------ AVAILABLE RECORDS ------

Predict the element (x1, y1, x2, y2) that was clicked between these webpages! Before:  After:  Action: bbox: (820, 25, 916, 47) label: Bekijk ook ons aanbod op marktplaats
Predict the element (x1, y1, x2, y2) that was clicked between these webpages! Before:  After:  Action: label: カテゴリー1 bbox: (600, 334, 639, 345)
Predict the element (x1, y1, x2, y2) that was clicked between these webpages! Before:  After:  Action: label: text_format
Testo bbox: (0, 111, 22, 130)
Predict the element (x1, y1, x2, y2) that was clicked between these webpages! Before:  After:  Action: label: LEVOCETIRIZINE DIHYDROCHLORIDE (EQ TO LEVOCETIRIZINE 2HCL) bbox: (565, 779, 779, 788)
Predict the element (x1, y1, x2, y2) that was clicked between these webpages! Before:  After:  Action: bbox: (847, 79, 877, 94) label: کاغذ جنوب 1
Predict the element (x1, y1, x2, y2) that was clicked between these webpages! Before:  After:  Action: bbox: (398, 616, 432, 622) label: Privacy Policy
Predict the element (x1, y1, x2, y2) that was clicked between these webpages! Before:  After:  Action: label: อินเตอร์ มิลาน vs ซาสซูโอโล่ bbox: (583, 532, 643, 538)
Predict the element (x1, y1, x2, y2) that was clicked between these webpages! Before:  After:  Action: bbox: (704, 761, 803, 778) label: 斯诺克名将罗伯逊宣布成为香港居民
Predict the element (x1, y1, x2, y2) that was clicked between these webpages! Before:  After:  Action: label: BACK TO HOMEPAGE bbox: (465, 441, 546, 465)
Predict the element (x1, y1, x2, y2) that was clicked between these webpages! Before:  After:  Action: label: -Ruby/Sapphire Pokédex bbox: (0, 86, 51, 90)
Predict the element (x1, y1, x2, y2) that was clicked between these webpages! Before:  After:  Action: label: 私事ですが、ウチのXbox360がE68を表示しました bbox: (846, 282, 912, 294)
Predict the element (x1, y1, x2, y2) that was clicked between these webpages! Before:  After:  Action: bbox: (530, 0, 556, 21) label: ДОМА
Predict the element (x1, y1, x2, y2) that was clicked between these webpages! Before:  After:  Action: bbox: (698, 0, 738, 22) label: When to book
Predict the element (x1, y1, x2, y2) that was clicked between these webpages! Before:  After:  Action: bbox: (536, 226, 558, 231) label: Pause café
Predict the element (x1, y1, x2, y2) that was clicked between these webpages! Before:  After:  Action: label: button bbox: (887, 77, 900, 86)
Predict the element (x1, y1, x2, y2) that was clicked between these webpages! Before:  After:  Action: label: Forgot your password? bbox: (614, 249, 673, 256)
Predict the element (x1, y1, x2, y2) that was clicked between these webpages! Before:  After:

------

## [THE PROBLEM]
Can you extract the lines of the records, starting with the line that contains "779, 779, 788)" and ending after the line that contains "label: Privacy Policy", and repeat them word for word?

## [TASK OUTPUT]
Predict the element (x1, y1, x2, y2) that was clicked between these webpages! Before:  After:  Action: label: LEVOCETIRIZINE DIHYDROCHLORIDE (EQ TO LEVOCETIRIZINE 2HCL) bbox: (565, 779, 779, 788)
Predict the element (x1, y1, x2, y2) that was clicked between these webpages! Before:  After:  Action: bbox: (847, 79, 877, 94) label: کاغذ جنوب 1
Predict the element (x1, y1, x2, y2) that was clicked between these webpages! Before:  After:  Action: bbox: (398, 616, 432, 622) label: Privacy Policy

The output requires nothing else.